_EXERCISE PROMPT_: Print each of the following lines again without changing anything.

_INPUT_:
--*--

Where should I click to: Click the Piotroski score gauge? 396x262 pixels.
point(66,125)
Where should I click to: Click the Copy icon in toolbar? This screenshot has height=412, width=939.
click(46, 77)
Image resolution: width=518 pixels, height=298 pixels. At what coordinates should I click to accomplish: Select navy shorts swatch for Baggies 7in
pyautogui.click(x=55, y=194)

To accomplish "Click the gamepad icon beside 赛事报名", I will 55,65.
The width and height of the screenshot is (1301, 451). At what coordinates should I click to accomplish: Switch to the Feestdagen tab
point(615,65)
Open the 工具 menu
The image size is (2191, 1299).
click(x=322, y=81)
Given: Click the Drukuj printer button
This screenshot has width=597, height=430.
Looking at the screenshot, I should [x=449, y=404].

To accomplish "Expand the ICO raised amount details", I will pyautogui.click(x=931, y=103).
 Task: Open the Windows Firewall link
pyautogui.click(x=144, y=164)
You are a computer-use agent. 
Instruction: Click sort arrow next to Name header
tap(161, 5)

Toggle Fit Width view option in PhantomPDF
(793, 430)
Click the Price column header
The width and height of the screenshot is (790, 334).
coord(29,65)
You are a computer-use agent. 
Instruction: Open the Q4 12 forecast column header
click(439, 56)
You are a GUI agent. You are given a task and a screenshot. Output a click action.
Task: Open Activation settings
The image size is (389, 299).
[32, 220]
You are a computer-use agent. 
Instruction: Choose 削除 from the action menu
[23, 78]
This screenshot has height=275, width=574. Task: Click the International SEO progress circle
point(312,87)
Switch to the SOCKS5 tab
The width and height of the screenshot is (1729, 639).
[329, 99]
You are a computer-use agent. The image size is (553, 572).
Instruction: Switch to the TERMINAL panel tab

--*--

_WRITTEN ANSWER_:
Where should I click to: Click the Piotroski score gauge? 396x262 pixels.
point(66,125)
Where should I click to: Click the Copy icon in toolbar? This screenshot has height=412, width=939.
click(46, 77)
Image resolution: width=518 pixels, height=298 pixels. At what coordinates should I click to accomplish: Select navy shorts swatch for Baggies 7in
pyautogui.click(x=55, y=194)

To accomplish "Click the gamepad icon beside 赛事报名", I will 55,65.
The width and height of the screenshot is (1301, 451). At what coordinates should I click to accomplish: Switch to the Feestdagen tab
point(615,65)
Open the 工具 menu
The image size is (2191, 1299).
click(x=322, y=81)
Given: Click the Drukuj printer button
This screenshot has width=597, height=430.
Looking at the screenshot, I should [x=449, y=404].

To accomplish "Expand the ICO raised amount details", I will pyautogui.click(x=931, y=103).
 Task: Open the Windows Firewall link
pyautogui.click(x=144, y=164)
You are a computer-use agent. 
Instruction: Click sort arrow next to Name header
tap(161, 5)

Toggle Fit Width view option in PhantomPDF
(793, 430)
Click the Price column header
The width and height of the screenshot is (790, 334).
coord(29,65)
You are a computer-use agent. 
Instruction: Open the Q4 12 forecast column header
click(439, 56)
You are a GUI agent. You are given a task and a screenshot. Output a click action.
Task: Open Activation settings
The image size is (389, 299).
[32, 220]
You are a computer-use agent. 
Instruction: Choose 削除 from the action menu
[23, 78]
This screenshot has height=275, width=574. Task: Click the International SEO progress circle
point(312,87)
Switch to the SOCKS5 tab
The width and height of the screenshot is (1729, 639).
[329, 99]
You are a computer-use agent. The image size is (553, 572).
Instruction: Switch to the TERMINAL panel tab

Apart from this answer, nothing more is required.